Amyotrophic lateral sclerosis (ALS), or Lou Gehrig's diesease, is a neurodegenerative disorder that causes the death of neurons within the brain and spinal cord. This condition was thought to be incurable; however, a new study published in the journal Neurobiology of Disease has demonstrated that, using a stabilizing chemical called Copper-ATSM, ALS can be effectively stopped within mice for nearly two years, a substantial portion of their lifespan.

In most cases, the underlying causes of this disorder are unknown; only a fraction of ALS cases can be linked to genetic inheritance. Typified by the disruption of the connections between the nervous system and the body’s muscles, ALS quickly reducers a sufferer’s ability to control their muscles. On average, it causes death within three to four years after its onset.
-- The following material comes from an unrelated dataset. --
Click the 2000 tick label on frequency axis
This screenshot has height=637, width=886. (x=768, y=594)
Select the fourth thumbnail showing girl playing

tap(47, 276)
Previous research has linked the destruction of motor, or movement neurons to a malfunctioning enzyme known as copper-zinc superoxide dismutase, or CuZnSOD. This enzyme chemically alters negatively charged oxygen molecules known as superoxides into either ordinary molecular oxygen or hydrogen peroxide. Superoxides are highly reactive molecules, and can destroy proteins and cause cellular damage if left unconverted by CuZnSOD.

Unfortunately, the gene that codes for CuZnSOD production, SOD1, can mutate with negative consequences. For example, mice with the mutant SOD1 gene have been shown to produce toxic CuZnSODs, as the copper, a key component, cannot be properly integrated within these enzymes.

Without this integration, these enzymes unfold and become harmful to cells. Along with all the reactive, unconverted superoxides, these unfolded enzymes can lead to the death of motor neurons and induce ALS.

^{The mice lived 500 percent longer than their untreated brethren. anyaivanova/Shutterstock}

Compounds known as copper chaperones are used by animals to deliver and integrate copper into CuZnSOD. Oddly, when human copper chaperones are given to mice with the mutant SOD1 gene – in an attempt to make working CuZnSOD – they experience a major copper deficiency in their spinal cord.

According to the authors of this study, this indicates that the CuZnSOD within the mice’s central nervous system could not obtain enough copper, and could not properly mature in order to perform its protective role. Therefore, a way to effectively deliver copper to the spinal cord, and allowing it to integrate into the CuZnSOD, was required.

Copper-ATSM is a compound that is known to chaperone copper specifically into the central nervous system. It has low toxicity, easily penetrates the blood-brain barrier, and is tolerated by both humans and animals.

This was injected into mice possessing the mutant SOD1 gene, and within weeks the mice began to form CuZnSOD within their spinal cord. Their ALS symptoms were dramatically reduced, and the mice gained control over their muscles. The treatment was so remarkably effective that these mice lived on average for an extra 20 months, a 500 percent increase in lifespan.

“We are shocked at how well this treatment can stop the progression of ALS,” said Joseph Beckman, lead author on this study, and a professor of biochemistry and biophysics in the College of Science at Oregon State University, in a statement. “We want people to understand that we are moving to human trials as quickly as we can.”

The researchers note that Copper-ATSM’s effects in ALS sufferers cannot be replicated by taking copper supplements, which even in moderate concentrations can be highly toxic within the human body.